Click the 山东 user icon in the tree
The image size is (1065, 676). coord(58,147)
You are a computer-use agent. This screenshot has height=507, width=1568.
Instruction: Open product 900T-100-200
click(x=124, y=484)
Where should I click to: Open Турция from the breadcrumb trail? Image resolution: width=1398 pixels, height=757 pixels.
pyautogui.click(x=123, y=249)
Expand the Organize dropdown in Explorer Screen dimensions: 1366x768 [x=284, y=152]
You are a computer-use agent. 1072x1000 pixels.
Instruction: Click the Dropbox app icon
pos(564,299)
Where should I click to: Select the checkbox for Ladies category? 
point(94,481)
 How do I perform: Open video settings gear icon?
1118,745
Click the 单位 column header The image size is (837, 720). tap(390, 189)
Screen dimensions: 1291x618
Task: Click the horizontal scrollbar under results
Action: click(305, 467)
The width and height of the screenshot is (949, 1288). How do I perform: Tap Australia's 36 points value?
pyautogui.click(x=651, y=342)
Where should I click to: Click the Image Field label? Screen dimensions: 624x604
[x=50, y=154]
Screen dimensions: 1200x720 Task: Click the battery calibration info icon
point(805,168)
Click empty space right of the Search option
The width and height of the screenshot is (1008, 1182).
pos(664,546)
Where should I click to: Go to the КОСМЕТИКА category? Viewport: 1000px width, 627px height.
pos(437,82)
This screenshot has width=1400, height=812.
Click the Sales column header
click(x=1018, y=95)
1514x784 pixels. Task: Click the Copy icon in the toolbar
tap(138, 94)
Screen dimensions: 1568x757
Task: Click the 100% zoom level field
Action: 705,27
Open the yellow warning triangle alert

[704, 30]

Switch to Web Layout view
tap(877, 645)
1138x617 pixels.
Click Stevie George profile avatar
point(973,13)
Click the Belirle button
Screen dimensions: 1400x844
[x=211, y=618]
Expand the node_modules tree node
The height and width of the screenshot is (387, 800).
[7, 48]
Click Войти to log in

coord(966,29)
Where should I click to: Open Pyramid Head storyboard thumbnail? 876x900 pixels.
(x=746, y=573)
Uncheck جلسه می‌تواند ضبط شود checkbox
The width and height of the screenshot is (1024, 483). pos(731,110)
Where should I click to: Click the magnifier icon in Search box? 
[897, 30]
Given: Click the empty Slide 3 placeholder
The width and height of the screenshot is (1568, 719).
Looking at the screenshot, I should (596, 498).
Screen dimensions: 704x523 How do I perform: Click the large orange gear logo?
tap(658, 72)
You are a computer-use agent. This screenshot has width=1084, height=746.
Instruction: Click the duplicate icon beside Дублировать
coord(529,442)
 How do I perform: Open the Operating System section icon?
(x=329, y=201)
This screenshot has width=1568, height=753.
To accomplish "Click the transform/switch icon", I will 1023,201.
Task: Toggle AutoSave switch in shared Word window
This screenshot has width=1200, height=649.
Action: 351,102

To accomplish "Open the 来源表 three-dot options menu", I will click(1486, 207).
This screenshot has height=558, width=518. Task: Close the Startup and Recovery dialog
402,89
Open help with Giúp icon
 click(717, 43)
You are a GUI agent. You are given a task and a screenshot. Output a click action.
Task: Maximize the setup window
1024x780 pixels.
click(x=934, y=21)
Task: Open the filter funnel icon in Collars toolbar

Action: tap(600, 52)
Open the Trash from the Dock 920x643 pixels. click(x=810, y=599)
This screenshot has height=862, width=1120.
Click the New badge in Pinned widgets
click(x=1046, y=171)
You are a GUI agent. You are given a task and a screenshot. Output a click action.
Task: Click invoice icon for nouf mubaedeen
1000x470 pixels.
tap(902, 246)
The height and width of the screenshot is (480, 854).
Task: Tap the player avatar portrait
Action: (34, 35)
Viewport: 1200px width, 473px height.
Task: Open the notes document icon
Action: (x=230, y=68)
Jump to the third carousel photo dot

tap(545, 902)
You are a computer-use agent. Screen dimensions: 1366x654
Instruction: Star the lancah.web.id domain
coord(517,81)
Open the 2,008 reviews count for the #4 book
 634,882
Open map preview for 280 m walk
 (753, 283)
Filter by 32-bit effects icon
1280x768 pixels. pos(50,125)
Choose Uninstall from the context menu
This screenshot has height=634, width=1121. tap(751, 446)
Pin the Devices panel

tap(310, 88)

» Your task: A verbatim transcription is required of the lines from the one with "Filter by 32-bit effects icon" through the final line of the entries above, and of nothing else.

» Answer:
Filter by 32-bit effects icon
1280x768 pixels. pos(50,125)
Choose Uninstall from the context menu
This screenshot has height=634, width=1121. tap(751, 446)
Pin the Devices panel

tap(310, 88)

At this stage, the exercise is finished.